I don’t know where they are going with this, because I remember the first thing my uncle told the husband (my then fiancé) when he met him was that I was a lovable child. Having caught the strapping young son-in-law’s attention, he went on to regale an entertaining tale of me at the tender age of one. The uncle giggled and laughed through the tale and thoroughly enjoyed the telling of it. I saw the husband flinch (The tale had a Eww factor as most tales of one-year olds do.), but he still gallantly married me.  The fact is that my uncle did not have Facebook or even access to a computer then: he just remembered. Facebook or not, embarrassing stuff from your childhood has a way of living on, often with elements of creative exaggeration added in.

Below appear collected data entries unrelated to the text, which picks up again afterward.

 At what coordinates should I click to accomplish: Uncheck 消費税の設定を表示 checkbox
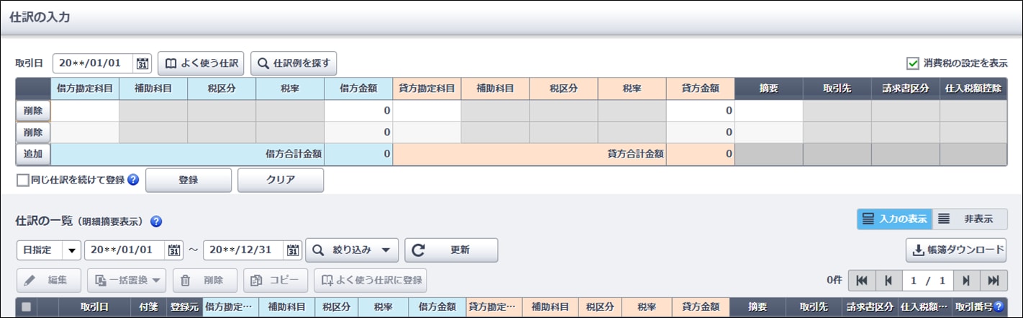coord(913,63)
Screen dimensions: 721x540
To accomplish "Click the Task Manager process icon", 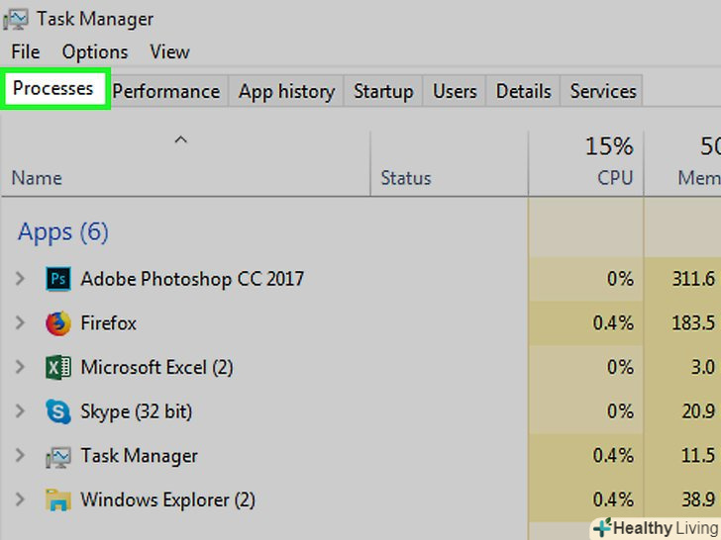I will click(x=58, y=456).
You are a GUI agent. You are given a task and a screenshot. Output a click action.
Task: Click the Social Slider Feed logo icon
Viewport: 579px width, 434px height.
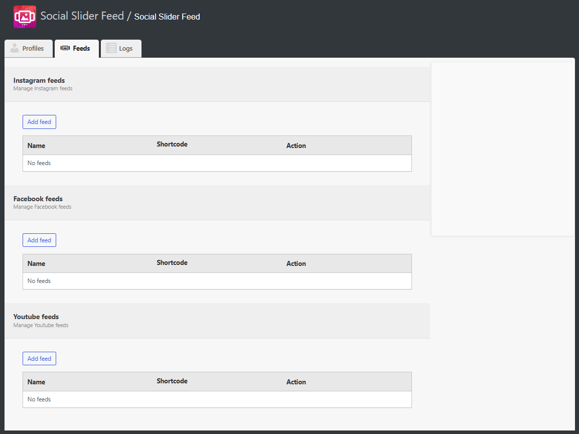pyautogui.click(x=25, y=16)
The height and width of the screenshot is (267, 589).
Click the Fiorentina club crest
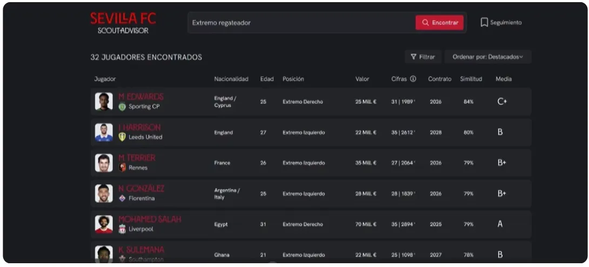[122, 198]
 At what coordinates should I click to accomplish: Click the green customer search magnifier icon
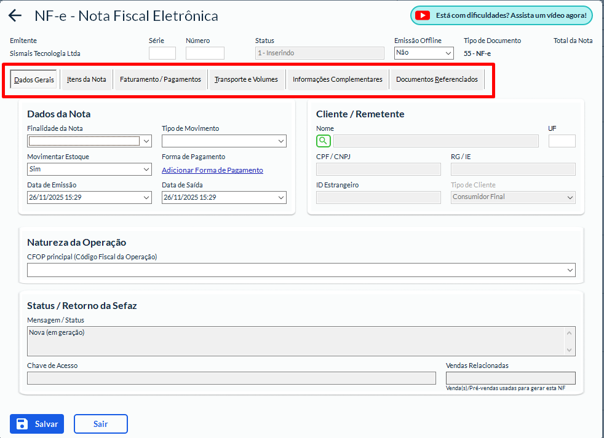coord(324,141)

Yet, this seemed like an educational opportunity. I broached the topic with the daughter and asked her what she thought of things I write in my blog. She looked at me seriously and said, “I don’t mind, since it really is funny stuff amma. I only mind when it is something informational.” She was careful enough to enclose “informational” in double quotes. With that, she went back to reading Harry Potter, while I was left pondering on the “informational” content in my blog. To be sure, there is hardly anything informational about it, is there? Or maybe, I should try to be more informational, but for that I need to be more informed… By this time, I realized I had already analyzed this thing past its prime time, and I found my daughter had buried her nose in her Harry Potter tome once more and was not to be disturbed. After a while, she looked up and said, “By the way Mrs. Lis** came back to class today, and she read our fiction pieces. She said she liked mine. ”

Her class teacher, Mrs Lis, was out for a few days and they had a substitute teacher who asked them to write a piece of fiction on where Mrs Lis had gone. That is what I had wanted to put up on the blog, when I was side-tracked. So, here it is:

Where is Mrs Lis?

Mrs.Lis is gone. Aaaaaahhh! Where is she? Is she on the other planet? Is she on the moon? Is it a family emergency? What if an alien ate her? Is she on vacation?

I’m pretty sure she is on vacation. There’s another problem. Where did she go for a vacation? Did she go to India or Hawaii? Don’t forget Disneyland and Russia. What about Scotland, London or China? I think she’s most probably in Hawaii since its relaxing. Just what she needs after teaching us.

Hold on. I just thought of something .What is she doing? Is she lying down on the beach with a drink in her hand? Is she snorkeling or splashing in the waves? I got it. She’s doing all of that. I know where Mrs Lis is.

I asked her what the most popular theme was for guessing Mrs Lis’s whereabouts. Apparently, a good percentage of them thought she had been abducted by aliens. I am not sure Mrs Lis would like to read her welcome back packet, if half of them thought she was off trooping with aliens.